L'arrêt de la cour d'appel de Metz est cassé. Une jeune fille réclamait directement une contribution à son père, qui versait déjà une pension alimentaire à la mère.

La rédaction avec AFP - Aujourd'hui à 10:19 | mis à jour aujourd'hui à 10:43 - Temps de lecture :

Le palais de justice de Metz. Capture écran Google Maps Le palais de justice de Metz. Capture écran Google Maps

Pour se loger, étudier ou encore se soigner, un majeur a le droit de demander à ses parents une contribution pour son entretien et son éducation s'il ne peut subvenir lui-même à ses besoins.

Même si une pension alimentaire est versée dans le cadre d'une séparation à l'un des parents pour élever son enfant, celui-ci une fois majeur peut réclamer à l'autre parent une contribution qui pourra lui être directement versée, estime la Cour de cassation.

Une obligation qui cesse quand le majeur a un emploi

La cour a ainsi cassé et annulé l'arrêt d'une cour d'appel de Metz qui avait estimé qu'une jeune fille n'avait pas à réclamer directement de contribution à son père, d'autant plus qu'il versait déjà une pension alimentaire à la mère pour son éducation.

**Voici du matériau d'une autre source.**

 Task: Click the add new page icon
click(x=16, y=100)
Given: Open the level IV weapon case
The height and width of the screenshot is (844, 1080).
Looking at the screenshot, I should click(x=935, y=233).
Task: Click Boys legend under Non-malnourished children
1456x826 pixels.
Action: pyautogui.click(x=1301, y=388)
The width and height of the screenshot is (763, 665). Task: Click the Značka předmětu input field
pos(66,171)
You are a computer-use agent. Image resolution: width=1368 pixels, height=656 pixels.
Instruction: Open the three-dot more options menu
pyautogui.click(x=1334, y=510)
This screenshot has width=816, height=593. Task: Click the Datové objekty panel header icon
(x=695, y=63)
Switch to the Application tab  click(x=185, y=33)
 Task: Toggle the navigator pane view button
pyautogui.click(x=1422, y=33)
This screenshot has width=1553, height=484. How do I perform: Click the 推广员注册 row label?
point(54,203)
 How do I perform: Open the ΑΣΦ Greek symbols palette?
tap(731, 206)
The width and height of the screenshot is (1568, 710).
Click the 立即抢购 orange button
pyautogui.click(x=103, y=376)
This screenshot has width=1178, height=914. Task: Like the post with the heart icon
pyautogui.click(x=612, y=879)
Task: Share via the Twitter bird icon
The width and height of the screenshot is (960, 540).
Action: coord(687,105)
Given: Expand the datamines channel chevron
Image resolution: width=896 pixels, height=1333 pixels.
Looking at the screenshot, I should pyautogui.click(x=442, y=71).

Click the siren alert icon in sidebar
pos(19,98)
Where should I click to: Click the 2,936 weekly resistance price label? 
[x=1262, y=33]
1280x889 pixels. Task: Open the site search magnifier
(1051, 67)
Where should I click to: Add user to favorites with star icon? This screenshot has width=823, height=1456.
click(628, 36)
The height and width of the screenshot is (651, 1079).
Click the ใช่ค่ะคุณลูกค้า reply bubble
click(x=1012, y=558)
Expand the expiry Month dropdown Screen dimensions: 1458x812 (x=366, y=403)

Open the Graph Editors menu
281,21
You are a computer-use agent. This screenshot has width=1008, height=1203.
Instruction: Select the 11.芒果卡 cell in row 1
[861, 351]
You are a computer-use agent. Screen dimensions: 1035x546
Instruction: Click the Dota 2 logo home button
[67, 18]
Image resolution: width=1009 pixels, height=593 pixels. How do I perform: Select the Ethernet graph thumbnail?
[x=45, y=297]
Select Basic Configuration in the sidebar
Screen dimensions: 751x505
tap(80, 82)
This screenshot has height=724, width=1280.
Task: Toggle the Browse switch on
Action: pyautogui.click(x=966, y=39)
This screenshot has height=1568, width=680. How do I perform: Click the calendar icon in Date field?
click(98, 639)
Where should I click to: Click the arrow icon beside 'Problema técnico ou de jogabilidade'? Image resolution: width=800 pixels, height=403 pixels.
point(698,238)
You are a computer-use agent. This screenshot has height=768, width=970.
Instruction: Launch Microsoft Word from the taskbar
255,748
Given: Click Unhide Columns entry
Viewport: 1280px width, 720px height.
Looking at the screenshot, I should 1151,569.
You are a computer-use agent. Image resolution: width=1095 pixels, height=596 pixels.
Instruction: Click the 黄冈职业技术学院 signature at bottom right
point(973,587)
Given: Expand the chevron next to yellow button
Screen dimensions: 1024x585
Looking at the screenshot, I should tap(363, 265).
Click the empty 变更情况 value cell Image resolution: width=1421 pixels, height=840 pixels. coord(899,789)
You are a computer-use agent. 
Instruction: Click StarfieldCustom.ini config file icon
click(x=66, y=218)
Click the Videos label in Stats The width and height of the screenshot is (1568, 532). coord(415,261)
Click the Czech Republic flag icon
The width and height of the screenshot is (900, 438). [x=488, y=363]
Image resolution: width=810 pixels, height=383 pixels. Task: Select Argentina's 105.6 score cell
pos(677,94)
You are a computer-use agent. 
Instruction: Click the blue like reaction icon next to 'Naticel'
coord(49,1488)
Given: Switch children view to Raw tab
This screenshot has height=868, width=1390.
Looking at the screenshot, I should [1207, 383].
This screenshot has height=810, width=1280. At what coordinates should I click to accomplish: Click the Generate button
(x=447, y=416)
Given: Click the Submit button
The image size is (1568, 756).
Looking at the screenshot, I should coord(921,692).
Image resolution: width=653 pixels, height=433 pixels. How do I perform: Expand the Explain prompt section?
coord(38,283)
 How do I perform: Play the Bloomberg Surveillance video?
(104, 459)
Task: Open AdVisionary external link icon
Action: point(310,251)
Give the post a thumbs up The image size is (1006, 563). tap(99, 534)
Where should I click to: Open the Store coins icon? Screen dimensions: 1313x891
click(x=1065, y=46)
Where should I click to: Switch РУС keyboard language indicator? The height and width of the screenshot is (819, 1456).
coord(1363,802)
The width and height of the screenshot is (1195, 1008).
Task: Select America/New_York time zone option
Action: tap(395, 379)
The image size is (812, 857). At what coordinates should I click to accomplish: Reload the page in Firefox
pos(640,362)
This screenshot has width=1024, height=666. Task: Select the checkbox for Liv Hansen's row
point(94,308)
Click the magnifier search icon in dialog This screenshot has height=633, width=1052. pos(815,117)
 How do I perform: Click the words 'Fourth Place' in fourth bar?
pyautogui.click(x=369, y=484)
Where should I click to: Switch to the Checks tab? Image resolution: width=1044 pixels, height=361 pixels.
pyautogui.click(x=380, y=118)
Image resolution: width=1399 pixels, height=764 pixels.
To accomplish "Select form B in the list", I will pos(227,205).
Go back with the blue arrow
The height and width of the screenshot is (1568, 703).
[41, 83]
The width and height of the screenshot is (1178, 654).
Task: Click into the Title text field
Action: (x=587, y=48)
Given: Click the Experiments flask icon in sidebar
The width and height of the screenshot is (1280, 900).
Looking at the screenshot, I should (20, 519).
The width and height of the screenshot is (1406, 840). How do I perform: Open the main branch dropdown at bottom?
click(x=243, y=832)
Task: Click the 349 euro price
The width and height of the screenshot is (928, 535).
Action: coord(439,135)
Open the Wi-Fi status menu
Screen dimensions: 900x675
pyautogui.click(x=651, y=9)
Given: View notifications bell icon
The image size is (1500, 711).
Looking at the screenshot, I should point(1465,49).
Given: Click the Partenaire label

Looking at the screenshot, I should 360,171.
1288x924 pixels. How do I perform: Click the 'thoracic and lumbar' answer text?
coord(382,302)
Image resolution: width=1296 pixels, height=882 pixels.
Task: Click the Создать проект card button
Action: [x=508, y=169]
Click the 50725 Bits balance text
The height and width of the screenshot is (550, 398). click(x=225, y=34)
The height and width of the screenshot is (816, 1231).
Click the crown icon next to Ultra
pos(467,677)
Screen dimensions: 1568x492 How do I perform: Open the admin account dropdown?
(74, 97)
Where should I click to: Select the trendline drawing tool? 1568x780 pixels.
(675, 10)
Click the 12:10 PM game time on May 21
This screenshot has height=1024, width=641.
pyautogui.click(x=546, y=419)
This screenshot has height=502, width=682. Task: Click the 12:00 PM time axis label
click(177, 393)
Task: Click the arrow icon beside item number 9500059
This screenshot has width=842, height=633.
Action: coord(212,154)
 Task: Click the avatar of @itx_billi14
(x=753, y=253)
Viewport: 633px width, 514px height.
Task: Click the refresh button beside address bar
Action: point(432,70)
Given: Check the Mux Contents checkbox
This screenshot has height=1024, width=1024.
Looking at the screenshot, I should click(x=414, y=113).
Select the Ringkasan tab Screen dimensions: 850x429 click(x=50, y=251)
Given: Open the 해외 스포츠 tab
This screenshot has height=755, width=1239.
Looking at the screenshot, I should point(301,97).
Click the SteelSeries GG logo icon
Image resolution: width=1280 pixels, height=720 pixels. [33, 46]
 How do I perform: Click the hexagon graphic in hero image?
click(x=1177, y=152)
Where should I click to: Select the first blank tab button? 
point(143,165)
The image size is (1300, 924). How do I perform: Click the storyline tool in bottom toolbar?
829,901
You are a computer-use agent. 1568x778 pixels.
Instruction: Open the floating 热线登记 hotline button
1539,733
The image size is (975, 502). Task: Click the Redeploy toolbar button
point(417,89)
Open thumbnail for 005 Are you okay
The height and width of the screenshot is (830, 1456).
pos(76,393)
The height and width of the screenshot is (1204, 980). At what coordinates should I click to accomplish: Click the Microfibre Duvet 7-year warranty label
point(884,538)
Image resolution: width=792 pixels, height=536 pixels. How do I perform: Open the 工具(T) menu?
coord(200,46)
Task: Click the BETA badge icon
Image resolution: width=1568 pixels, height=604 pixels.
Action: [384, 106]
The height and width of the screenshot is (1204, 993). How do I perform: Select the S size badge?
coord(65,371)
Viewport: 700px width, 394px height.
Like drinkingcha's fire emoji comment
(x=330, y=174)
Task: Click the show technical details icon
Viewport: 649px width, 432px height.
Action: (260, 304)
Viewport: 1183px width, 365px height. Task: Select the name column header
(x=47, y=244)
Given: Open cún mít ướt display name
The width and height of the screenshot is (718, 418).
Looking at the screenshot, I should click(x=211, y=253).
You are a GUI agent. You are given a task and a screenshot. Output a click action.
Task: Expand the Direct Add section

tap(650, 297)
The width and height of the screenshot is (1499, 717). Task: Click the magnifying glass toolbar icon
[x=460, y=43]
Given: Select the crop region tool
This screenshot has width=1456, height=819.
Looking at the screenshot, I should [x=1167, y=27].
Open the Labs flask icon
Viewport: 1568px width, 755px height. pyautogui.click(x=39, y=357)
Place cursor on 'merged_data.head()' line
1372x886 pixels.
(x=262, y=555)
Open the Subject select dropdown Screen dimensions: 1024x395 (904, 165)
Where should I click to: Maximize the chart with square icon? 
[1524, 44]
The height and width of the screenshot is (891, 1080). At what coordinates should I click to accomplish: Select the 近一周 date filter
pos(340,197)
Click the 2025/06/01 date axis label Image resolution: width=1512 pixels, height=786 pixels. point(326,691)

L'affaire a été renvoyée devant une autre cour d'appel. 

Nourriture, vêtements, chauffage, logement, soins médicaux, frais de scolarité, de formation.... peuvent être fournis directement ou indirectement en versant une contribution financière quand l'enfant est handicapé, poursuit ses études ou recherche du travail.

Cette obligation cesse quand le majeur a un emploi régulier qui lui permet d'être autonome financièrement ou s'il abuse de cette solidarité. Il n'y a aucune limite d'âge.